» Instruction:
Swap "Gjafabréf" for "Gjafakort" in everything from the line containing "Upplýsingar fyrir gestkomandi (227, 1294)" down to the end of the material, and write those lines out again with nothing else changed.

» Stored entries:
* BEGIN *
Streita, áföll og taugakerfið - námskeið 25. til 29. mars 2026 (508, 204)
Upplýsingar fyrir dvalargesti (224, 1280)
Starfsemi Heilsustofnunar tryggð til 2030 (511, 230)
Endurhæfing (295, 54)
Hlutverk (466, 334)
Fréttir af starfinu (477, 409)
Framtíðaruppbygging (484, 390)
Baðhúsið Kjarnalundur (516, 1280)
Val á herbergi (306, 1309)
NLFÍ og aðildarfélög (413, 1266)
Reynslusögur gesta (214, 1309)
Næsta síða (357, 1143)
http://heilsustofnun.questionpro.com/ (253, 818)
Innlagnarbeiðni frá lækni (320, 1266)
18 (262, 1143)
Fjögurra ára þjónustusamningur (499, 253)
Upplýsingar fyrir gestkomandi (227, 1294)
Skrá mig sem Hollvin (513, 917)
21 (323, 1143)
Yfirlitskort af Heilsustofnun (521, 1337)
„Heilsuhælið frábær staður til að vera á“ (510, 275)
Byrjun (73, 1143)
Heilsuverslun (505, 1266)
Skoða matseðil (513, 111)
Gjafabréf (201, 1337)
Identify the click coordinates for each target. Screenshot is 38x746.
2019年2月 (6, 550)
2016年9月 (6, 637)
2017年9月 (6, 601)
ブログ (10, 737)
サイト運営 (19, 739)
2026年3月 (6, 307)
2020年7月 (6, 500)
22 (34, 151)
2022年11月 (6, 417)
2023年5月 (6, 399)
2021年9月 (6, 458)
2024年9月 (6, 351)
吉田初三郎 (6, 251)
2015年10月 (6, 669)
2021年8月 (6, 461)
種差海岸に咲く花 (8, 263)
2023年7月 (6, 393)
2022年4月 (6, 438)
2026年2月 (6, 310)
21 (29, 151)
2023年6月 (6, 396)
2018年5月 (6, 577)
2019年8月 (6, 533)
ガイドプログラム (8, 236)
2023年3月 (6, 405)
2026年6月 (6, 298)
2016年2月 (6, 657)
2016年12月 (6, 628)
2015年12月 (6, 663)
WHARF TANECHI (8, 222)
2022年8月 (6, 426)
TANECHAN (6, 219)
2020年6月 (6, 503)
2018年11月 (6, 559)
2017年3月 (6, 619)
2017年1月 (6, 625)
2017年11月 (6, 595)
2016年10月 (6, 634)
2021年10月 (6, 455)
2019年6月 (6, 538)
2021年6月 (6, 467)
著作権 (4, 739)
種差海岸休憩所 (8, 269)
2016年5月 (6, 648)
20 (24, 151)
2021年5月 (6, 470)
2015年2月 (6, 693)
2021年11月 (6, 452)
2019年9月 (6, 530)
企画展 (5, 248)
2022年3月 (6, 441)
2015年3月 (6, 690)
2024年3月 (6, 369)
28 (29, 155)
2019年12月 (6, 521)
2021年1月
* END *
» Correct answer:
Upplýsingar fyrir gestkomandi (227, 1294)
Skrá mig sem Hollvin (513, 917)
21 (323, 1143)
Yfirlitskort af Heilsustofnun (521, 1337)
„Heilsuhælið frábær staður til að vera á“ (510, 275)
Byrjun (73, 1143)
Heilsuverslun (505, 1266)
Skoða matseðil (513, 111)
Gjafakort (201, 1337)
Identify the click coordinates for each target. Screenshot is 38x746.
2019年2月 (6, 550)
2016年9月 (6, 637)
2017年9月 (6, 601)
ブログ (10, 737)
サイト運営 (19, 739)
2026年3月 (6, 307)
2020年7月 (6, 500)
22 (34, 151)
2022年11月 (6, 417)
2023年5月 (6, 399)
2021年9月 (6, 458)
2024年9月 (6, 351)
吉田初三郎 (6, 251)
2015年10月 (6, 669)
2021年8月 (6, 461)
種差海岸に咲く花 (8, 263)
2023年7月 (6, 393)
2022年4月 (6, 438)
2026年2月 (6, 310)
21 (29, 151)
2023年6月 (6, 396)
2018年5月 (6, 577)
2019年8月 (6, 533)
ガイドプログラム (8, 236)
2023年3月 (6, 405)
2026年6月 (6, 298)
2016年2月 (6, 657)
2016年12月 (6, 628)
2015年12月 (6, 663)
WHARF TANECHI (8, 222)
2022年8月 (6, 426)
TANECHAN (6, 219)
2020年6月 (6, 503)
2018年11月 (6, 559)
2017年3月 (6, 619)
2017年1月 (6, 625)
2017年11月 (6, 595)
2016年10月 (6, 634)
2021年10月 (6, 455)
2019年6月 (6, 538)
2021年6月 (6, 467)
著作権 (4, 739)
種差海岸休憩所 (8, 269)
2016年5月 (6, 648)
20 (24, 151)
2021年5月 (6, 470)
2015年2月 (6, 693)
2021年11月 (6, 452)
2019年9月 (6, 530)
企画展 (5, 248)
2022年3月 (6, 441)
2015年3月 (6, 690)
2024年3月 (6, 369)
28 (29, 155)
2019年12月 (6, 521)
2021年1月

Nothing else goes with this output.